Page 1 of 4 123 ... LastLast
Results 1 to 15 of 53
  1. #1
    WS Lounge VIP Coochin's Avatar
    Join Date
    Jun 2014
    Location
    Queensland, Australia
    Posts
    2,154
    Thanks
    31
    Thanked 307 Times in 267 Posts

    Scammers taking advantage of GWX?

    Earlier this week I attended a customer (elderly man) who said he had received a phone call from "Micro$oft Support" urging him to "fix infections" on his Win7 SP1 computer.

    I quizzed the customer about the call, and what eventuated from it, but the answers I received from the customer were not very helpful. That is not unusual, since the scammers depend largely on ordinary users' ignorance about the technical details of Windows. But it did seem the scammers were trying to get the customer's credit card or PayPal details. The customer mentioned sums demanded >$900 but was adamant he did not agree to supply such details or to pay.

    Nevertheless, it was apparent that the customer had allowed the scammers remote access to his computer (further explanation of this below).
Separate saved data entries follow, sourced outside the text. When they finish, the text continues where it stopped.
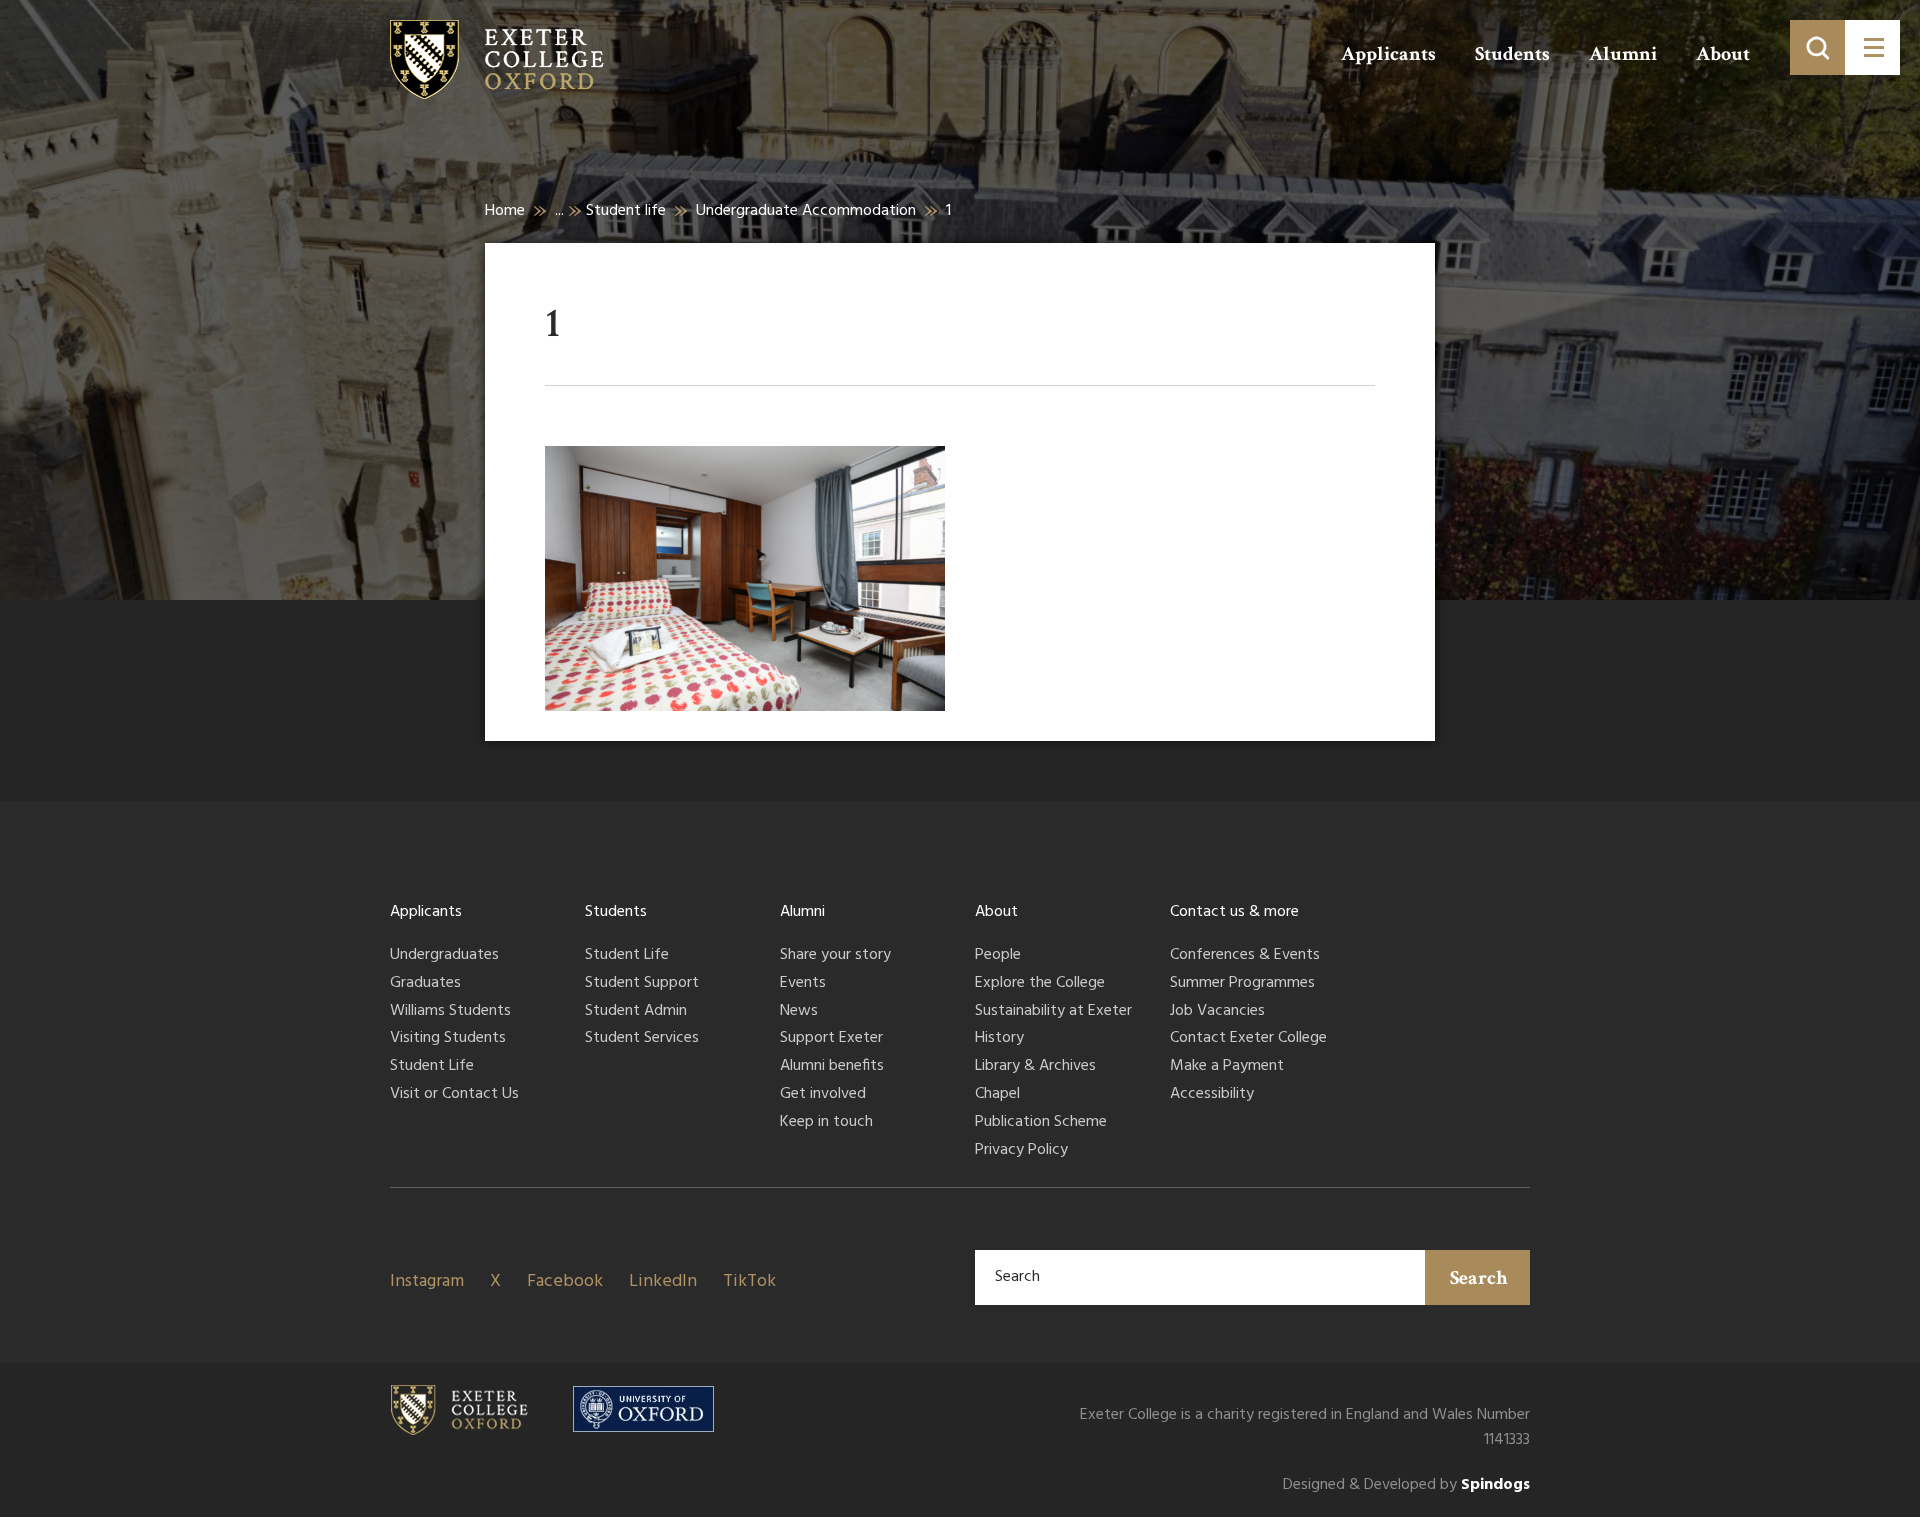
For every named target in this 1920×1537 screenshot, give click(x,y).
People (998, 956)
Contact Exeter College (1248, 1039)
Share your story (835, 956)
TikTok (749, 1281)
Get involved (823, 1095)
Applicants (1388, 54)
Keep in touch (826, 1123)
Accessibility (1212, 1095)
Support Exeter (831, 1039)
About (1723, 54)
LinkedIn (663, 1281)
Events (803, 984)
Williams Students (450, 1012)
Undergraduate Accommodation (806, 211)
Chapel (997, 1095)
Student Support (642, 984)
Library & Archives (1035, 1067)
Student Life (432, 1067)
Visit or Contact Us (454, 1095)
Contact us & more (1234, 912)
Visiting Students (448, 1039)
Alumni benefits (832, 1067)
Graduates (425, 984)
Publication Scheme (1041, 1123)
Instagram (427, 1281)
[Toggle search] (1817, 47)
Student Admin (636, 1012)
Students (1512, 54)
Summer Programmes (1242, 984)
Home (505, 211)
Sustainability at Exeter (1053, 1012)
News (799, 1012)
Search (1479, 1278)
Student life (626, 211)
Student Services (642, 1039)
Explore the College (1040, 984)
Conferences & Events (1245, 956)
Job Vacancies (1217, 1012)
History (999, 1039)
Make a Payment (1227, 1067)
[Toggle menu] (1872, 47)
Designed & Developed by (1406, 1485)
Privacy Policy (1021, 1151)
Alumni (1623, 54)
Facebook (565, 1281)
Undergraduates (444, 956)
    Desktop PC, booted normally through POST to the Win10 startup logo then the Win10 login screen. Two user accounts listed in the lower-left of the login screen, but any attempt to login to either account with any password the customer could suggest failed w/ "incorrect password" error (cust. did not have a password set in the single admin-level account in Win7).

    Tried the Shift-Restart/Troubleshoot options but choosing any option (Reset, Refresh, Command Prompt, etc.) simply resulted in the login screen demanding a password. Also tried booting from a Windows Repair CD with same result (password demanded to access any advanced repair options).

    Back in May 2015 I had worked on the same customer's PC to remove malware and had created a system image of his C:\ drive ( http://www.terabyteunlimited.com/bootit-bare-metal.htm ) so was able to connect his PC to my workbench, image his Win10 partition, and then restore the previous Win7 partition.

    After that, when I accessed the Win10 image (tbiMount, included w/ BootItBM) it was clear that the customer had downloaded "TeamViewer" at the time the scammers accessed his system.
    I also extracted his up-to-date user files incl. email then restored the Win7 partition and the up-to-date user files.

    Fixed any remaining problems w/ the restored Win7, and the WLM email database, and the customer is now good-to-go.

    After all above ran "GWX Control Panel" from: http://ultimateoutsider.com/downloads/ to disable the auto-upgrade to Win10. More info at: http://blog.ultimateoutsider.com/
    Last edited by Coochin; 2015-10-07 at 07:02.
    Computer Consultant/Technician since 1998 (first PC was Atari 1040STE in 1988).
    Most common computing error is EBKAC: Error Between Keyboard And Chairback
    AMD FX8120 (8-core @ 3.1GHz) CPU, Gigabyte GA-990FXA-D3 motherboard, 8GB (2x4GB) DDR3 1866MHz RAM, ATI-AMD Radeon HD6770 PCI-E VGA, 480GB Kingston SSD, 2TB Seagate SATA3.0 HDD, ASUS DVD/RW.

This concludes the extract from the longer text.